TASK REQUIREMENTS = Return the complete listing exactly as it reads, with each picture removed.

DATA EXTRACT =
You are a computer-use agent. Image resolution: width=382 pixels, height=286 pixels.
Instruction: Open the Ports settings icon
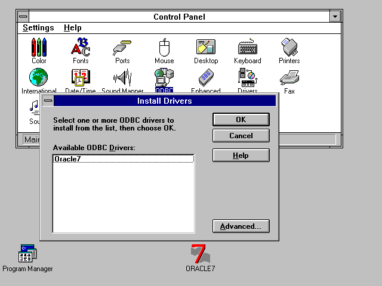(122, 48)
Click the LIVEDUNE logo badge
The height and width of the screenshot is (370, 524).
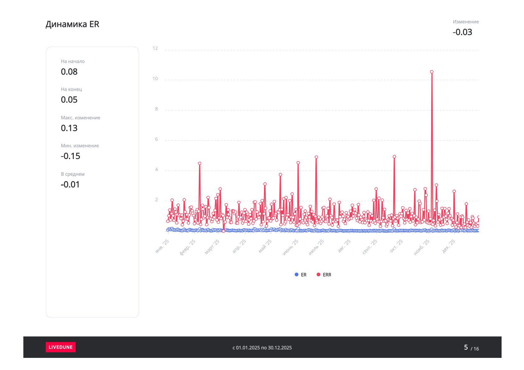(x=61, y=347)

EXPECTED ANSWER =
You are a computer-use agent. Image resolution: width=382 pixels, height=286 pixels.
Instruction: Open the Ports settings icon
(122, 48)
Click the LIVEDUNE logo badge
The height and width of the screenshot is (370, 524).
(x=61, y=347)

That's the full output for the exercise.